Copper and its alloys (brass and bronze) are easy to solder. They heat well, which makes it easy to apply silver solder to the metal elements. Copper is also one of the most commonly soldered metals, with applications ranging from electrical work to plumbing. Mild steel, stainless steel and chromium can also be soldered. These metals have higher heating temperatures than copper, so large objects made from these materials can be a challenge. Chromium and stainless steel both require the use of a flux, which allows the soldering alloy to wet the metal. Aluminium can be soldered with the use of specially designed cleaning agents and fluxes. This is difficult to do, though, because the flux must be applied correctly so that the solder won't be inhibited by aluminium oxidation.
Soldering is occasionally used as a colloquialism that actually covers multiple processes. Another process that is sometimes called soldering is "brazing." Brazing is the use of a molten filler to bind two pieces of metal at temperatures of greater than 427 degrees Celsius. In most cases, the process requires the use of a torch, where a soldering iron or soldering gun is used to heat the metal for soldering. Because steel is difficult to solder or braze, welding is a more common method of joining pieces of steel together. The higher temperature brazing process is used by jewellers to attach precious metals together. They use a jeweller's torch, which can reach temperatures in excess of 0-8.333 degrees Celsius. They also use a brazing alloy to match the metal from which they make the jewellery.

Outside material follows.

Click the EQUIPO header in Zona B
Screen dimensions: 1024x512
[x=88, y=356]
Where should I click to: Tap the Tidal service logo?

Soldering and Brazing Alloys
Soldering and brazing alloys are carefully selected according to the types of metal to be joined. The selection process is especially challenging when joining two different types of metal together. Silver is the most common type of solder and is likely to be the variety available at the local hardware store. It can be used to join silver, gold, nickel, brass and copper. Most jewellers prefer to use gold to braze gold pieces because the colour of silver solder doesn't match. For platinum, a platinum alloy is typically used for filler.
A flux chemically cleans the area to be soldered and removes the oxidation from the surface of the metal so that when the solder makes contact, it bonds well with the metal. Fluxes are either of an acidic type or a rosin type. Rosin fluxes are non-conductive and non-corrosive, and are appropriate for electrical work. The acidic type is both conductive and corrosive. Many solders contain a core of flux. Solid solders (without a core) require the use of an external flux. It is important to match the type of flux to be used with the soldering or brazing project.